Do you ever have weeks where you are constantly chasing your tail and not managing to accomplish anything? This has been my life in lockdown week, a battle of spinning plates in an attempt to keep on top of things or catch up on things that I haven’t achieved. Although as I sit down to share with you another life in lockdown diary, there are still so many things left for me to complete.
As busy as life is, as full as my to-do list is and as random as my work schedule is there are sacred times in my week that I’m not willing to give up. Coming from someone who has previously worked tirelessly to the point of exhaustion (and almost breakdown) I know that I can’t continue like that long term. So I made myself a promise that my evening and for the most part my weekends too would be set aside free from work.
Whilst I can’t control my work shifts, I can control my urge to check emails, social media and the completion of blog tasks only during the day. Initially, the thought of having emails unanswered or not actioned sent me into a tizzy but if my blog were a standard 9-5 affair for an employer, I wouldn’t be expected to work long into the evenings and throughout the weekends – so I’m not.
Am I being selfish? Quite possibly, but it is what my wellbeing and work/life balance needs.
Captain Sir Tom Moore
The sad news that Captain Sir Tom Moore had passed away this week filtered through whilst I was at work. A remarkable man who gave so much to this country in a variety of different ways. He leaves behind an amazing legacy and his family and all who knew him should be incredibly proud.
It’s funny to see how people observe the Coronavirus guidelines in their everyday lives. Ensuring that they stand two metres apart as the queue to get into the supermarket. Yet as soon as they cross the threshold all bets are off and social distancing is a distant memory. The somewhat familiar sights of pushing past others to get down an aisle to the reaching over to grab products in front of others including supermarket workers who are exposed to this throughout their shifts.
The best one has to be how it is suddenly OK to stop, stand and chat with others,. Not just a quick hello, hope you’re doing well etc. Nope, the full-on coffee morning catch up. Standing close to each other, blocking aisles and not allowing workers to get on with their duties. Then the passive-aggressive comments about how they must go otherwise they’ll get told off as they look you in the eye.

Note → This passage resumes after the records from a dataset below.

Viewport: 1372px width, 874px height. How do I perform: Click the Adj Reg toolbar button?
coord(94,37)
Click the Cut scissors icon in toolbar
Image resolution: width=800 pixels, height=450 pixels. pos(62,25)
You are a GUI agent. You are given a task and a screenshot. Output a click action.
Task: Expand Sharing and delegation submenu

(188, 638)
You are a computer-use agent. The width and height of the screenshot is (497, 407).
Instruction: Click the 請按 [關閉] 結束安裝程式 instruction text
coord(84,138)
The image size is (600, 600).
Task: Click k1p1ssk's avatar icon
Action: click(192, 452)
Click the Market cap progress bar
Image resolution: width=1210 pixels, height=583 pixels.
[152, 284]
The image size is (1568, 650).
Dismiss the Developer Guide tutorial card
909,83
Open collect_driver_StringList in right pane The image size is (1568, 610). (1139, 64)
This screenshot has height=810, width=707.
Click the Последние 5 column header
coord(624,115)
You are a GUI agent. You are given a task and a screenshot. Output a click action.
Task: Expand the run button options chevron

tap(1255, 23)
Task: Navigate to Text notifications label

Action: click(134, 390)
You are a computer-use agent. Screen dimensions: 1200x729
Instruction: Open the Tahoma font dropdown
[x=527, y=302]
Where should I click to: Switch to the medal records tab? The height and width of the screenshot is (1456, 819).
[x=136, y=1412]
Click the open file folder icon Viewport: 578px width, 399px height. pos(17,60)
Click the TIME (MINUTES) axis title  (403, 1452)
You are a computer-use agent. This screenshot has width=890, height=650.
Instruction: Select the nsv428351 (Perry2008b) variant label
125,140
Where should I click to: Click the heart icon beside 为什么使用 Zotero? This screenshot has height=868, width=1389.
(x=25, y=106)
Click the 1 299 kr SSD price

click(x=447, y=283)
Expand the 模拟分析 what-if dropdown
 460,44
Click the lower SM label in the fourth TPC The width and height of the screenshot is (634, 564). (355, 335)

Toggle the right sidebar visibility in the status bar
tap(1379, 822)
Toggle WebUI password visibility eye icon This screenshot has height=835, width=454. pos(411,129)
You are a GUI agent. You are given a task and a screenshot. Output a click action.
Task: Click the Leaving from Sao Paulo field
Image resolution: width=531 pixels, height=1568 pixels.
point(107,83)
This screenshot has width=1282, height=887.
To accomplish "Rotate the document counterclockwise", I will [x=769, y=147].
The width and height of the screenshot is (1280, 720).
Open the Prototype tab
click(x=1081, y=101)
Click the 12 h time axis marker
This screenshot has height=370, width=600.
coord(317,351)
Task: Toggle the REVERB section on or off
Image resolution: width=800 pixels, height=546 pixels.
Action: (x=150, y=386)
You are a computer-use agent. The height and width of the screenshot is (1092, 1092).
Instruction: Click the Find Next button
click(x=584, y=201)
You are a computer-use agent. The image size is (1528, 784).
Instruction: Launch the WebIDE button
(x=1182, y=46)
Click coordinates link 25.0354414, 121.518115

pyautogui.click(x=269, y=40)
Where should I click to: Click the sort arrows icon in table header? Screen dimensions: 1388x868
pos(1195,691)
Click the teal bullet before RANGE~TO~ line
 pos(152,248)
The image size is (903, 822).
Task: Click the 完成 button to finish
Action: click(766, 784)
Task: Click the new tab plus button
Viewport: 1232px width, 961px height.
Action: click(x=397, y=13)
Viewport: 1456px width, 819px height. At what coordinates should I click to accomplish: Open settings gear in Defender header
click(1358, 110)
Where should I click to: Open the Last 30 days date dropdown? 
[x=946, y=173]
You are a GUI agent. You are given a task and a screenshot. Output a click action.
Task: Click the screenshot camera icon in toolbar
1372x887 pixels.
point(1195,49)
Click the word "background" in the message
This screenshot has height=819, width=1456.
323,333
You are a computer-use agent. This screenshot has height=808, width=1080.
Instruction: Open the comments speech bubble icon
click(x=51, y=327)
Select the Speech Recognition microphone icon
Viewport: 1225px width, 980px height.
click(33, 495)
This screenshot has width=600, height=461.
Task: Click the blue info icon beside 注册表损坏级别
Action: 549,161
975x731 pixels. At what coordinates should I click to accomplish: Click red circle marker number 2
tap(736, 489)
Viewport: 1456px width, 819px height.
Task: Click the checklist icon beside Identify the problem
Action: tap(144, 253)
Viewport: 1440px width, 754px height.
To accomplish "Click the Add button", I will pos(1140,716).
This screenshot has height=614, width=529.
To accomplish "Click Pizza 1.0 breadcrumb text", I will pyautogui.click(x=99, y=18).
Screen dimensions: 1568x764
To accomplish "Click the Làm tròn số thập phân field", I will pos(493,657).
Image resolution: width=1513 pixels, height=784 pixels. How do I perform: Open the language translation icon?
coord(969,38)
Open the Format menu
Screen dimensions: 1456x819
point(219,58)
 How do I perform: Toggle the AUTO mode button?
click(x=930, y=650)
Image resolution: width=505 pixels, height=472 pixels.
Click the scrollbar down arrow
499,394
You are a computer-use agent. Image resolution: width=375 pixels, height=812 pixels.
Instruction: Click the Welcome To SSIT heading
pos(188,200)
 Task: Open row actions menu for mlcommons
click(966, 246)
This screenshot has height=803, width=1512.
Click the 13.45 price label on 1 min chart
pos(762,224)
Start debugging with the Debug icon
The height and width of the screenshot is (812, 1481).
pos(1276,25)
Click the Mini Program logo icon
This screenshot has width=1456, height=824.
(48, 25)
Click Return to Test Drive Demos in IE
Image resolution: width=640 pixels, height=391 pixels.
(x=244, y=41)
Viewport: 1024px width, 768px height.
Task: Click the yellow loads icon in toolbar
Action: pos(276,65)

The supermarket is not a chance for you to have a catch up. You’re only supposed to be heading out for essentials – please keep your distance, wear your mask and stop blocking aisles with your chatterings.
School year write-off
Something I have been pondering for a while is whether or not we should be writing off this school year. With the children having missed three half terms worth of schooling last year. And sent to lose a similar amount this year so far.
Whilst I have no idea in the practicalities of getting children, teachers and schools to re-take the whole school year again. I do wonder if this would be better for the children’s academic needs, the teachers’ sanity and workload juggling keyworker children and live online lessons for those learning from home.
I understand that the schools are doing their best to help children stay up to date. But surely we can all agree that the children are not being challenged to their full potential. These are their formative years and we need to ensure we are doing the best for them, even if it does mean that they need to repeat a full school year.